(Items listed in a dataset)

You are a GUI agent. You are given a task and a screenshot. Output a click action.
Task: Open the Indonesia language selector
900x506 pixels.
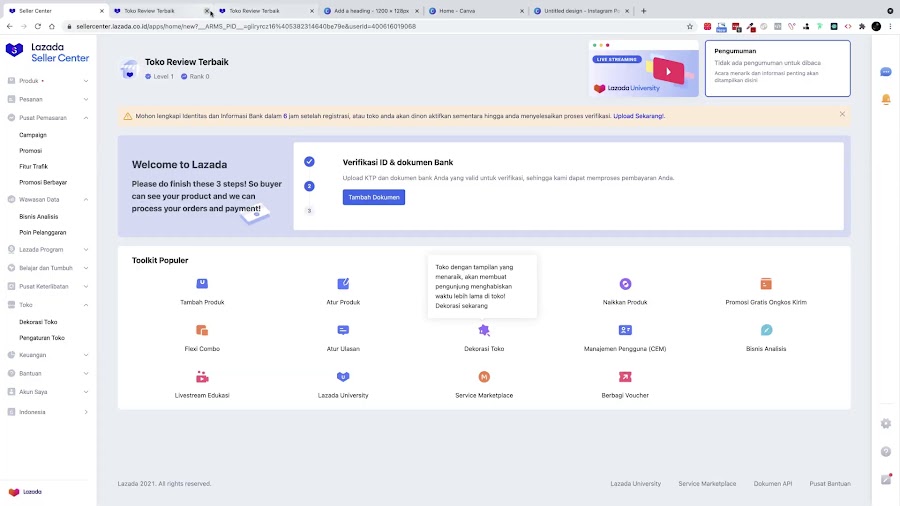click(x=48, y=412)

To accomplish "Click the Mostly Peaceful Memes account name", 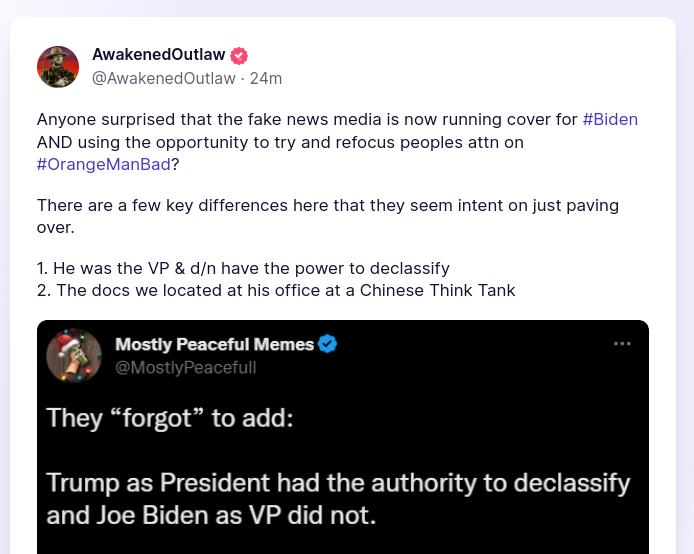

→ **Task objective**
Once the pictures are removed, print all the remaining data exactly as it stands.

→ **Solution to the problem**
You are a GUI agent. You are given a task and a screenshot. Output a click action.
Task: Open the Indonesia language selector
900x506 pixels.
click(x=48, y=412)

To accomplish "Click the Mostly Peaceful Memes account name", 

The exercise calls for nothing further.